Fugue
Fugue, Production still, Photo: Burak Kaçi

Fugue

Anet Sandra Açıkgöz (TR)

„Fugue ist eine poetische und zugleich tragische Reflexion über die Erfahrung einer armenischen Künstlerin in der Türkei – einem Umfeld, in dem Erinnerung und Identität einem ständigen Auslöschungsrisiko ausgesetzt sind. Die vierkanalige Videoinstallation ist konzeptuell im musikalischen Begriff der „Fuge“ verankert – abgeleitet vom Lateinischen fugere (fliehen) und fuguare (verfolgen) – und zeigt eine Gruppe von Menschen, vielleicht eine Familie, die sich in einer endlosen Schleife bewegt und einem Ball ausweicht, mit dem sie nie in Kontakt tritt. Der Ball steht sinnbildlich für historische Verantwortung und kollektive Rechenschaft, angestoßen von unsichtbaren Kräften. Diese systematische Vermeidung spiegelt eine Gesellschaft wider, in der die Regeln von den Mächtigen nach Belieben neu geschrieben werden – und in der Verbrechen bewusst im Unklaren bleiben.“

Jury Statement

Die Videoinstallation Fugue kreist um die performative Darstellung von Täterschaft und die Konfrontation mit kollektiven Traumata, die bis heute unbehandelt geblieben sind. Der Titel bezieht sich auf die musikalische Form der Fuge – eine polyphone Komposition, abgeleitet vom lateinischen fugere (fliehen) –, die durch Wiederholung und Überlagerung gekennzeichnet ist. Diese Struktur wird zum grundlegenden kompositorischen Prinzip des Werks – visuell wie akustisch.

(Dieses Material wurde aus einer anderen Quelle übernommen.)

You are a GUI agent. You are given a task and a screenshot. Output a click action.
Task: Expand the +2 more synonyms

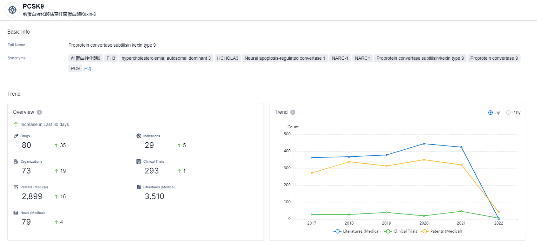pyautogui.click(x=87, y=68)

Im Zentrum steht ein Spiel mit symbolischer Sprengkraft: Die Performer*innen weichen einem Ball aus, anstatt mit ihm zu interagieren. In dieser Choreografie wird der Ball zum Sinnbild für Schuld, Verdrängung und die Weitergabe von Verantwortung. Die Figuren wirken gefangen in einem endlosen Versuch, sich der Auseinandersetzung zu entziehen – ihr Verhalten wiederholt sich in unterschiedlichen räumlich-zeitlichen Konstellationen immer wieder aufs Neue.

Jeder der vier Videokanäle basiert auf einem gemeinsamen Ausgangspunkt, entfaltet sich jedoch zeitversetzt. Diese Montagetechnik verweist auf die komplexe Struktur der Fuge ebenso wie auf die anhaltende Wirkung kollektiver Traumata – und erzeugt letztlich eine Form der Zeugenschaft, die mit zunehmender Dauer kaum noch auszuhalten ist.

Credits

This project was realized in 2023 with the support of the Ali Ismail Korkmaz Foundation’s Young Artist Fund.

Thanks to:

Antranik Bakırcıoğlu, Burak Kaçi, Elif Yenigün, Hilal Baki, Kristin Açıkgöz, Mahir Geçikligün, Sibil Arsenyan, Tara Demircioğlu, Tarık Oruç, Yeğya Akgün & Miran Manukyan

The presentation of the work is funded by State of the ART(ist), a collaboration between the Austrian Ministry of Foreign Affairs and Ars Electronica.

Anet Sandra Açıkgöz

Anet Sandra Açıkgöz, geboren 1994 in Istanbul, schloss 2018 ihr Bachelorstudium an der Fakultät für Schöne Künste der Universität Sakarya ab und erwarb 2023 ihren Masterabschluss im Masterprogramm für Kunst und Design derselben Universität. In ihrer Abschlussarbeit beschäftigte sie sich mit dem Verhältnis von Repräsentation und Erinnerung – ausgehend von Spuren armenischer Architektur in der Stadt Sakarya. Açıkgöz veröffentlichte mehrere Texte zum Thema Erinnerung, unter anderem auf Plattformen wie SanatAtak und 5Harfliler. Ihre künstlerischen Arbeiten wurden in zahlreichen nationalen und internationalen Ausstellungen gezeigt, insbesondere in der Türkei und Armenien.